@informateur.ci- Les députés de la Commission des Affaires Économiques et Financières (CAEF) ont adopté, ce mardi 18 novembre 2025, le budget 2026 du Ministère ivoirien de l’Éducation nationale et de l’Alphabétisation (MENA). Ce vote marque une étape importante pour le financement des politiques éducatives en Côte d’Ivoire.
Le budget global arrêté pour l’exercice 2026 s’élève à 1 563 721 366 602 FCFA, soit plus de 1 500 milliards FCFA. Une enveloppe colossale qui témoigne de la place prioritaire accordée au secteur éducatif dans la stratégie gouvernementale. Sur ce montant, 1 154 730 388 701 FCFA, représentant 73,85 %, sont consacrés à la prise en charge du personnel, essentiellement les salaires. Ce poste demeure, comme chaque année, le plus important du ministère, traduisant l’ampleur des effectifs mobilisés dans le système éducatif national.

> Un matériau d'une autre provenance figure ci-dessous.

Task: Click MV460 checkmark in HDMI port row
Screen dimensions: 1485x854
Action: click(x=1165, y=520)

En parallèle, le budget hors personnel est fixé à 408 990 977 901 FCFA. Cette somme, destinée au fonctionnement et aux investissements, est répartie selon les différents programmes du ministère et par nature de dépenses. Elle couvrira notamment les actions liées au renforcement de la qualité de l’enseignement, à l’amélioration des infrastructures scolaires, au développement de l’alphabétisation, ainsi qu’au pilotage stratégique du système éducatif.
Lors de son passage devant la CAEF, la ministre de l’Éducation nationale et de l’Alphabétisation, Professeure Mariatou Koné, a présenté un exposé jugé «brillant» par les parlementaires. Ses éclairages ont permis de mieux comprendre les orientations budgétaires et les ambitions du ministère pour l’année 2026, notamment en matière de revalorisation de l’offre éducative.

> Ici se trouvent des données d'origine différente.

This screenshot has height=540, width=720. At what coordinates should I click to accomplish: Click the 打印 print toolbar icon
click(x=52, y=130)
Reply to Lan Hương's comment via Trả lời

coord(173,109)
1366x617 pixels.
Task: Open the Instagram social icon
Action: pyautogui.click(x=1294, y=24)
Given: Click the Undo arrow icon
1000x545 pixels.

À l’issue des débats, les députés ont unanimement salué les efforts entrepris pour améliorer la gouvernance du système éducatif et ont adressé leurs félicitations à la ministre. Ils ont également encouragé la poursuite des réformes engagées afin de consolider les acquis et relever les défis persistants, notamment l’accès équitable à une éducation de qualité et l’adaptation de l’école ivoirienne aux exigences contemporaines.